Greek Life brings alumnus back to speak on diversity, tolerance
Elliot, whose visit is sponsored by the Greek Life Office, Women’s Panhellenic Association and the Interfraternity Council (IFC), has Tourette’s syndrome and an intestinal disorder called Hirschsprung’s disease
“The thesis of my speech is basically that I try to convey the value of tolerance and the basic attitudes and behaviors that allow it to flourish,” Elliot said.
“His message is quite serious, but he presents it in a very light-hearted way, so it really allows you to connect what his message is and it really allows you to hear a perspective that you don’t really get to hear about a whole lot,” said Ryan Jasen Henne, director of Greek life.
Elliot said he is excited to be back at the University.

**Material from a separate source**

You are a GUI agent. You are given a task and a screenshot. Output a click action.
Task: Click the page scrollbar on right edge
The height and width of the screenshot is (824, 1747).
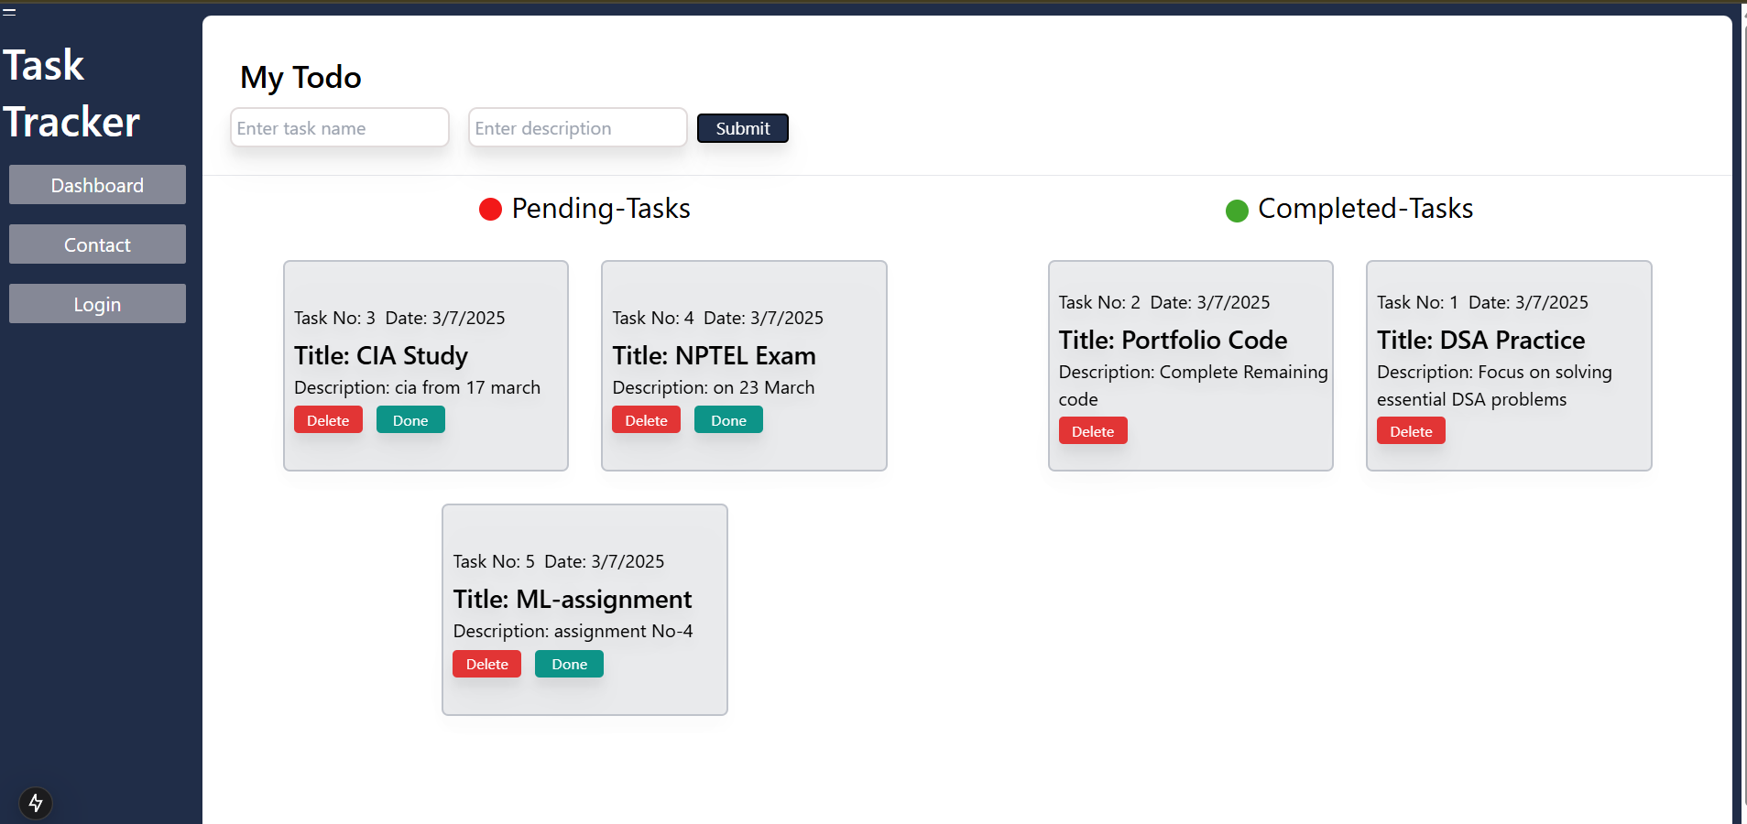[x=1742, y=412]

“The last two months, I’ve been all across the country, speaking to complete strangers, so it’s really neat to be able to talk to a group of people who know who I am.”
Elliot believes all attendees will benefit from his speech and from learning about his experiences in dealing with Tourette’s.
“A lot of people didn’t know me personally, but they knew there was a kid with Tourette’s on campus because it’s very visible,” Elliot said. “I think people are going to be pleasantly surprised, thinking they might know me, and realize there’s a lot you don’t know about people.”
Elliot’s speaking career has taken him to middle schools, high schools, colleges and nonprofit organizations across the country.
“It’s really has been a wide range of audiences, and each time, depending on the audience, I try to make it conducive for that type of audience,” he said.
Henne said the speech fills a gap in discussions on campus, since disabilities often do not come up in discussions about diversity.
“It is a serious topic that doesn’t really get a lot of air time, so to be able to educate people on Tourette’s syndrome and also on his personal life of being a man growing up in the world with a disability, it’s something that not a lot of people have had a whole lot of exposure to,” Henne said.
Junior Kevin Smith, IFC president, said there were several reasons why members of the University community would benefit from Elliot’s program.
“I don’t think there’s any one specific reason for [students] to attend. His speech is a positive message basically good for anyone to hear,” Smith said.
According to junior Amanda Coppock, WPA president, Elliot’s visit is the result of a collaboration between multiple campus organizations.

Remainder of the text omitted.